*** Opening MATERIAL TO PROCESS ***

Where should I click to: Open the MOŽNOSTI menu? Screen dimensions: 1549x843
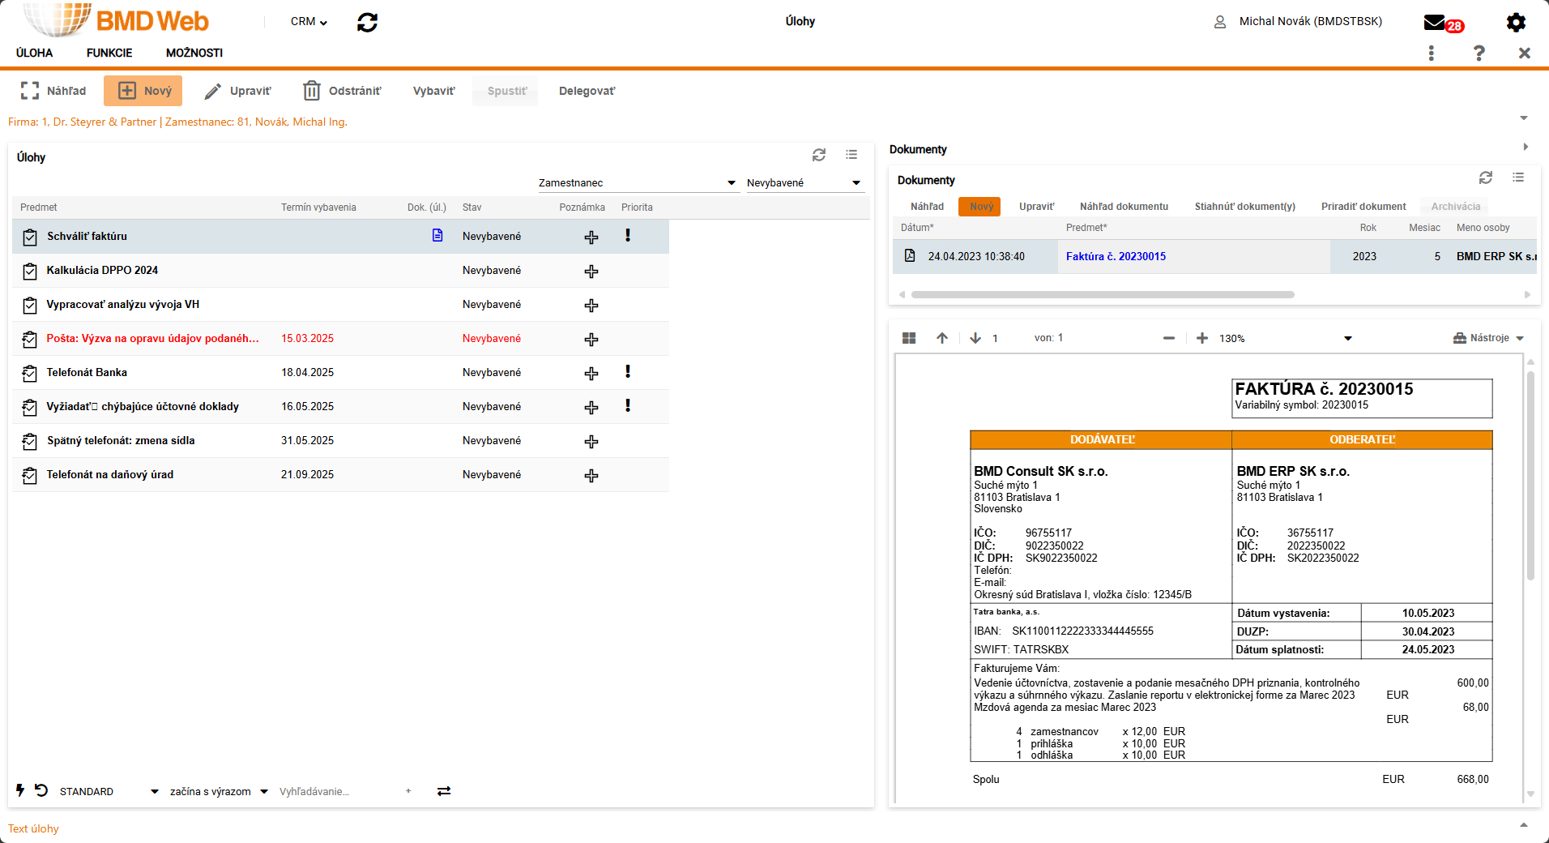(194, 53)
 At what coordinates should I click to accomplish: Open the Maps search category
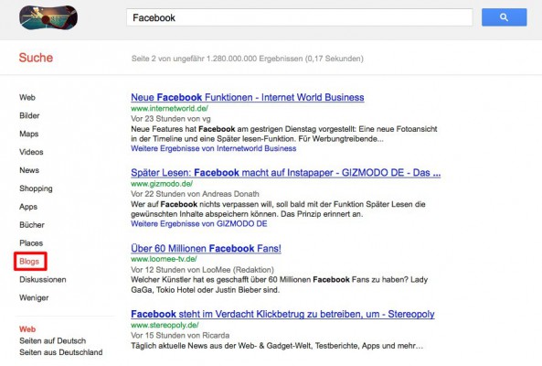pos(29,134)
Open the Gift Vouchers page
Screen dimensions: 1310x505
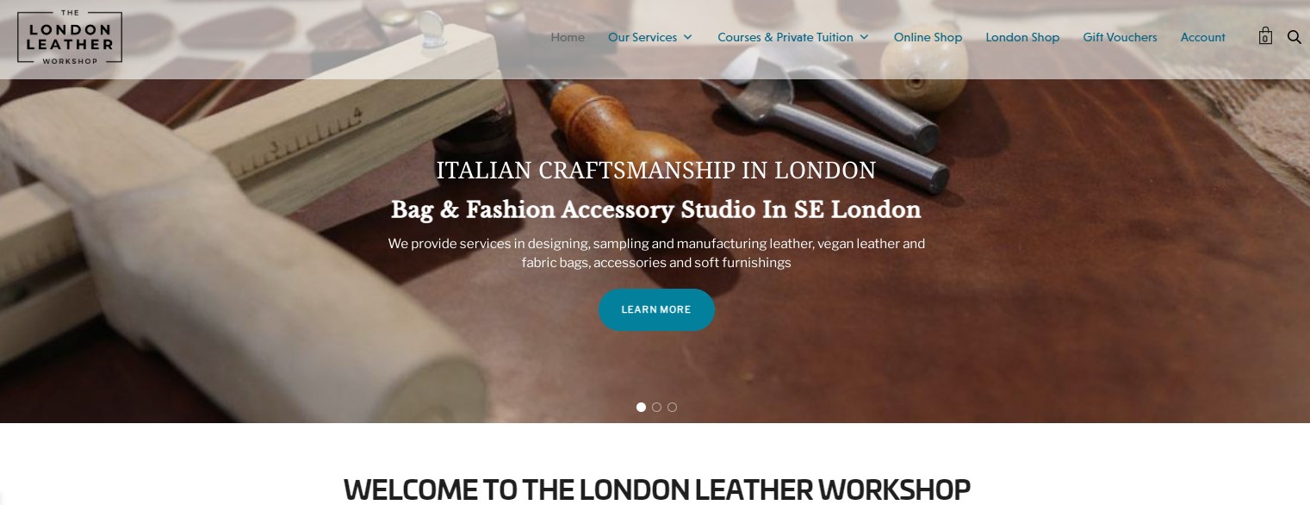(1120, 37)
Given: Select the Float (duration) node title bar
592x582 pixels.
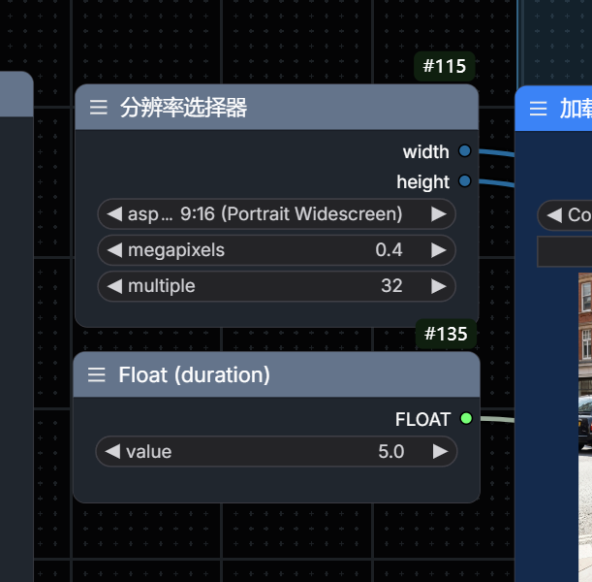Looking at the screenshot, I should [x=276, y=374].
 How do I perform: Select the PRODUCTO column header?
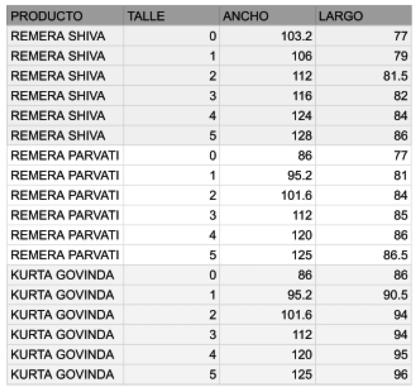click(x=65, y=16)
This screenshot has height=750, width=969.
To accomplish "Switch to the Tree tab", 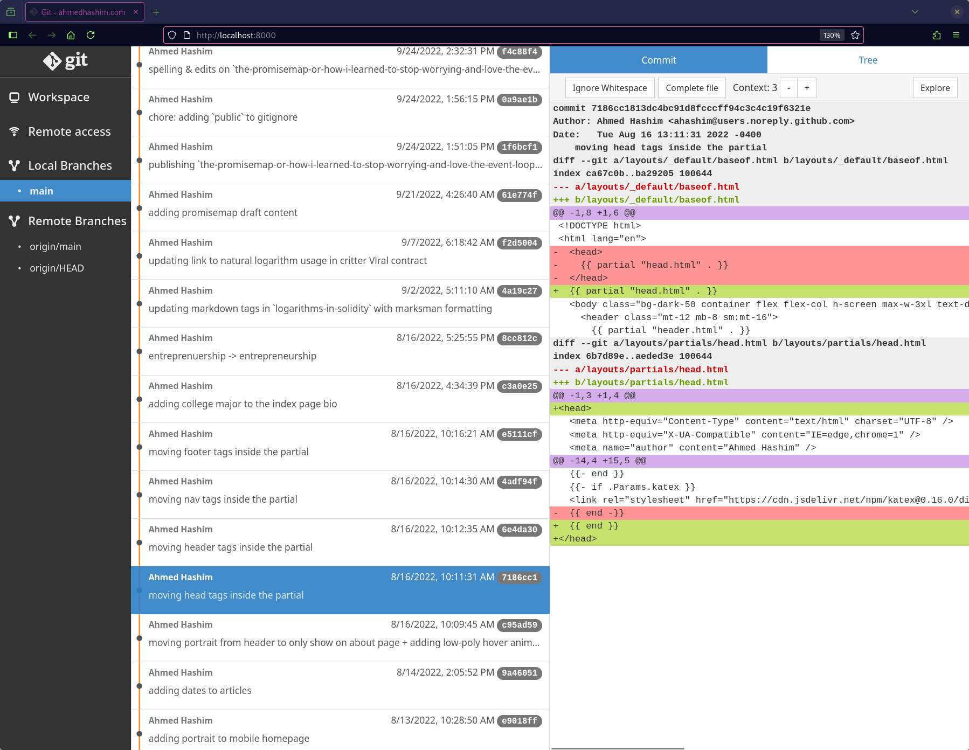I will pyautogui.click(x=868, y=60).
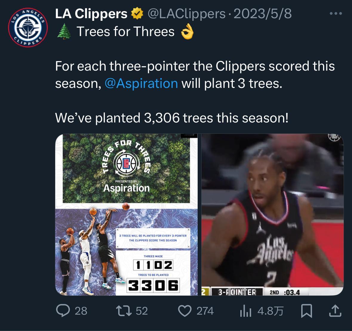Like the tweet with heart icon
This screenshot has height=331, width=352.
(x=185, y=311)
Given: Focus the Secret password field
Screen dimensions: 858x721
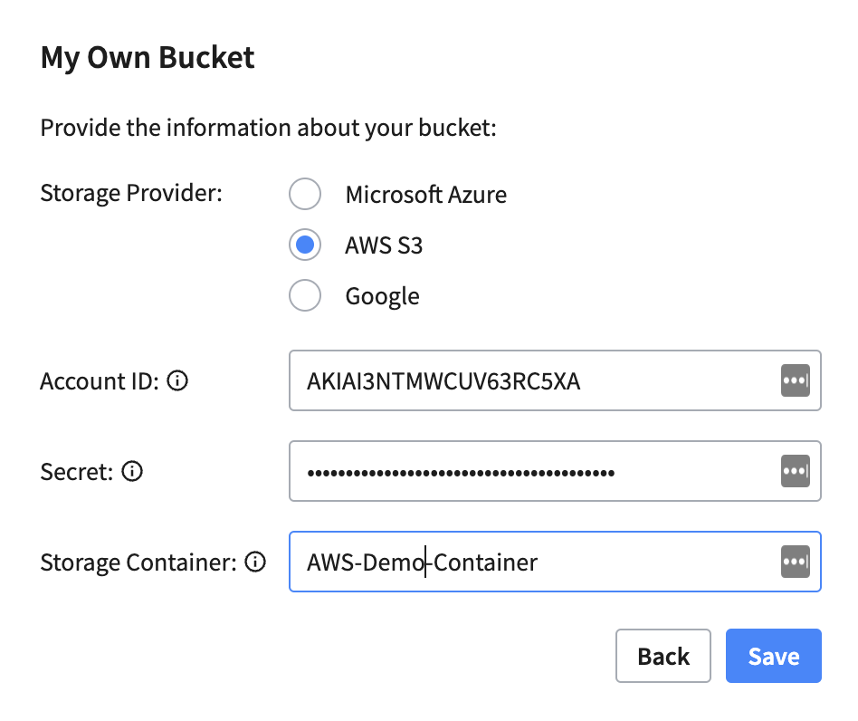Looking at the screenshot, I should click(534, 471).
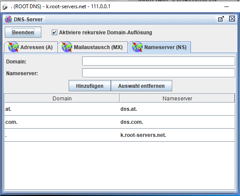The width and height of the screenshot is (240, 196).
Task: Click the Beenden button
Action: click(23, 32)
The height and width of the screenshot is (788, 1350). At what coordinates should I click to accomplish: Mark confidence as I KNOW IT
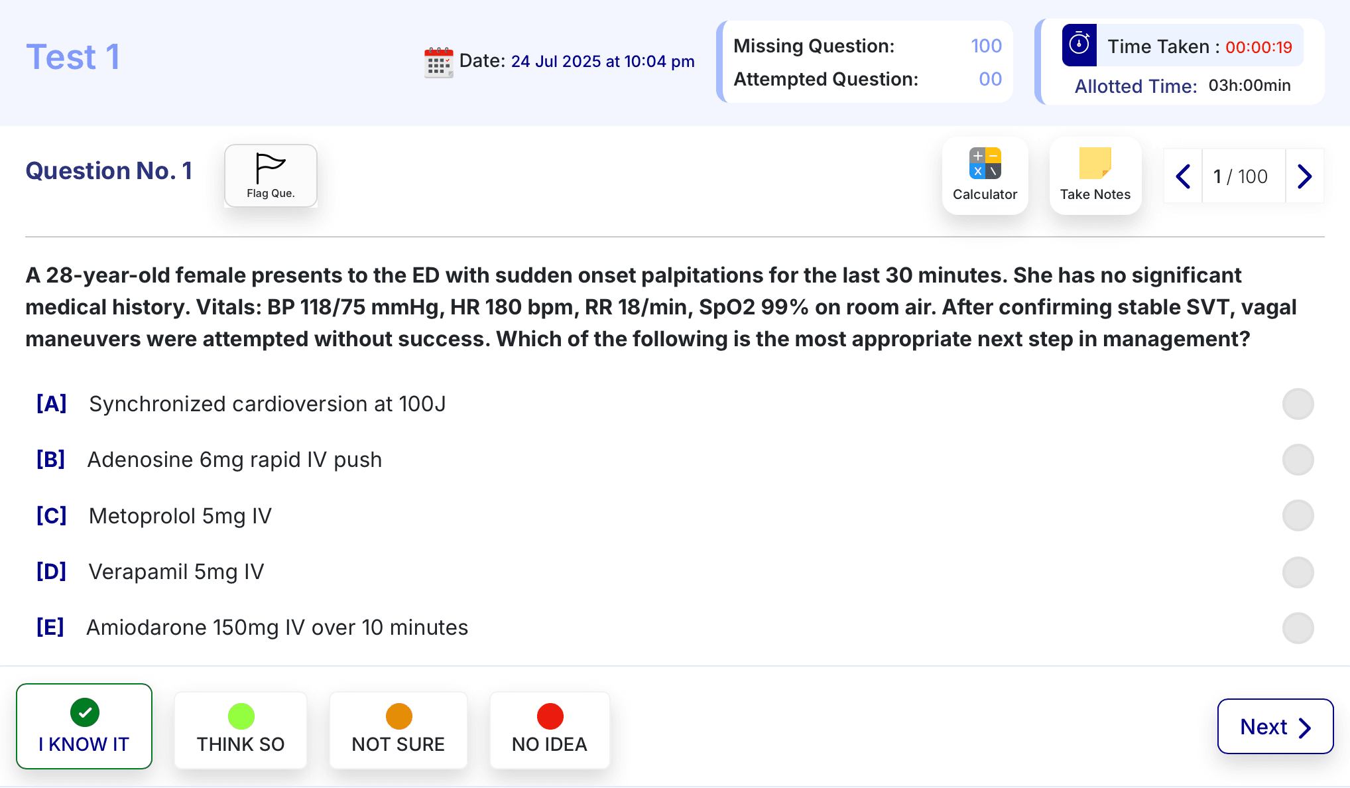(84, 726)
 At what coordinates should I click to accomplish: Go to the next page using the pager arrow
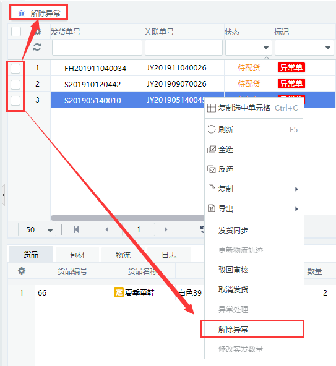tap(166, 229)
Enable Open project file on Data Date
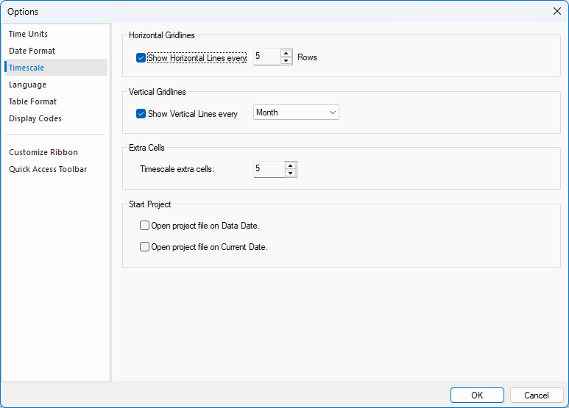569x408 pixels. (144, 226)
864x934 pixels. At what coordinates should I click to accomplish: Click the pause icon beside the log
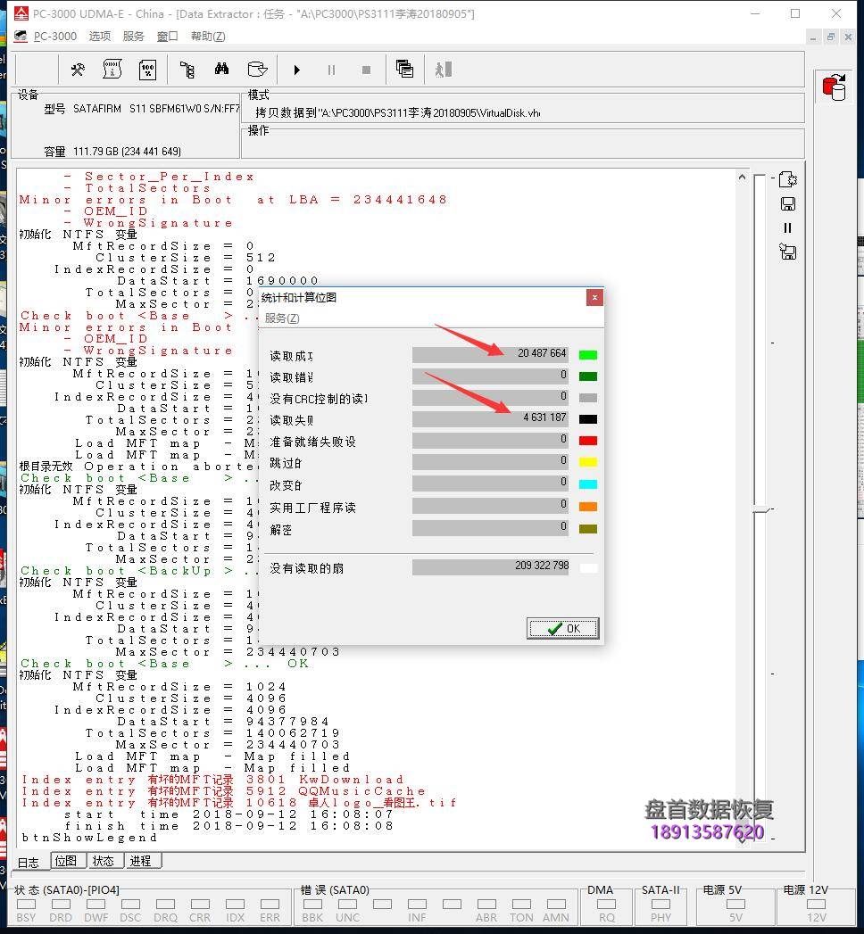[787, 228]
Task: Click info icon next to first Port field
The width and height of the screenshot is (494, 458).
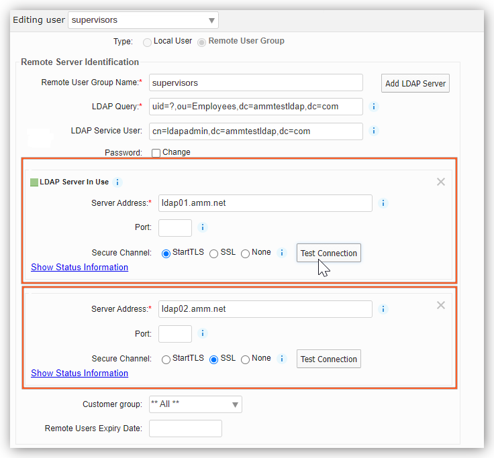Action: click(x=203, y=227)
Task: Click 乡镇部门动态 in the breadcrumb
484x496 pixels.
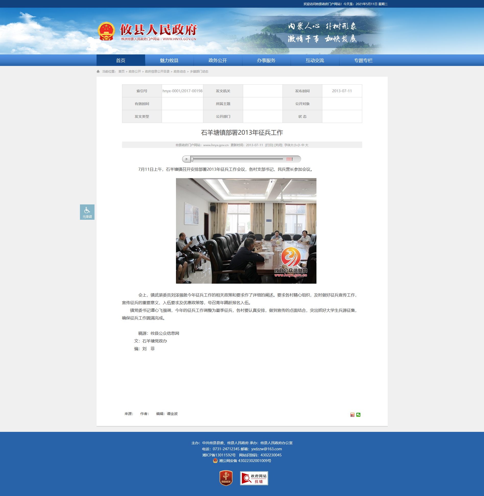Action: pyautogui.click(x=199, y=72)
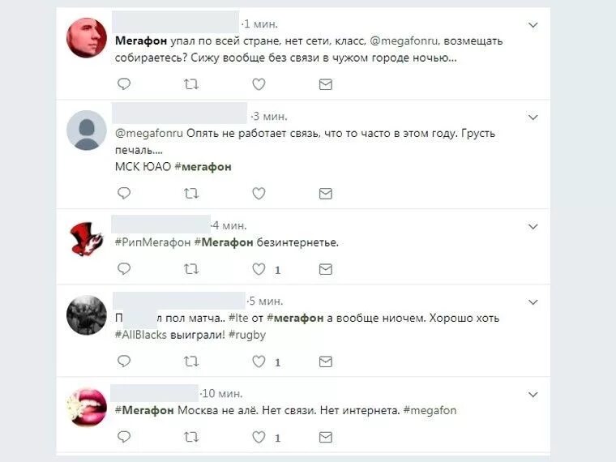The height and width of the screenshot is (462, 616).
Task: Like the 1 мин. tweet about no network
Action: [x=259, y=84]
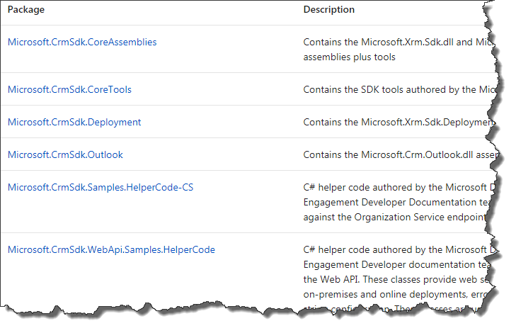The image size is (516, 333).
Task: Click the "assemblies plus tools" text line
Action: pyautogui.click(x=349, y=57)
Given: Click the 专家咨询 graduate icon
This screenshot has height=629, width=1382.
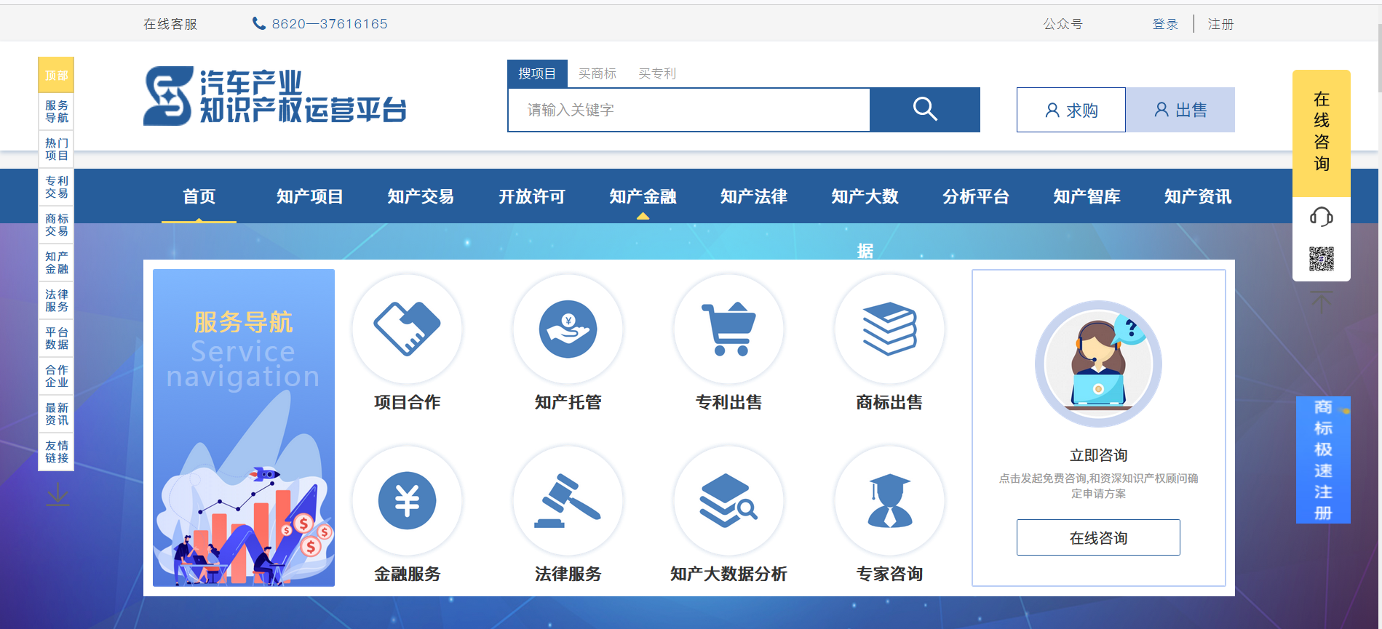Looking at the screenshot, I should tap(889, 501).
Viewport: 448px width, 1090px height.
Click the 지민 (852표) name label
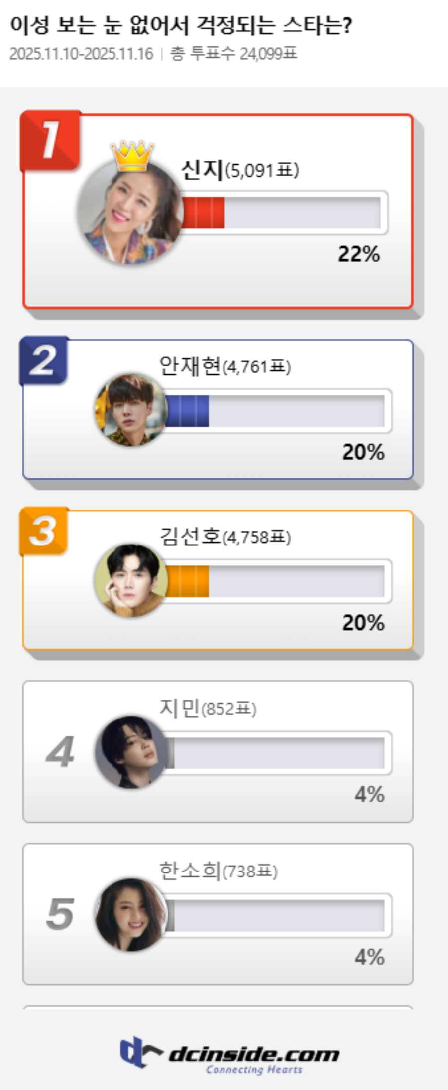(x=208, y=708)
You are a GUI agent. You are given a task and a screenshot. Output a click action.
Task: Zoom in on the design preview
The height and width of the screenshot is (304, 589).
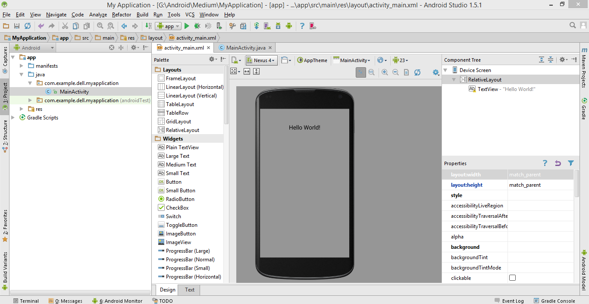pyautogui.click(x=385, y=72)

*** Closing MATERIAL TO PROCESS ***

EXERCISE BRIEF: The copy should hold exactly the lines above from the one with "The height and width of the screenshot is (788, 1350)." through the one with "Task: Click 乡镇部门动态 in the breadcrumb", both ends counted, and no pictures at all.

RESULT:
The height and width of the screenshot is (788, 1350). At what coordinates should I click to accomplish: Mark confidence as I KNOW IT
(84, 726)
 At what coordinates should I click to accomplish: Go to the next page using the pager arrow
tap(166, 229)
Enable Open project file on Data Date
569x408 pixels. (144, 226)
864x934 pixels. At what coordinates should I click to accomplish: Click the pause icon beside the log
[787, 228]
Task: Click info icon next to first Port field
The width and height of the screenshot is (494, 458).
Action: click(x=203, y=227)
Task: Click 乡镇部门动态 in the breadcrumb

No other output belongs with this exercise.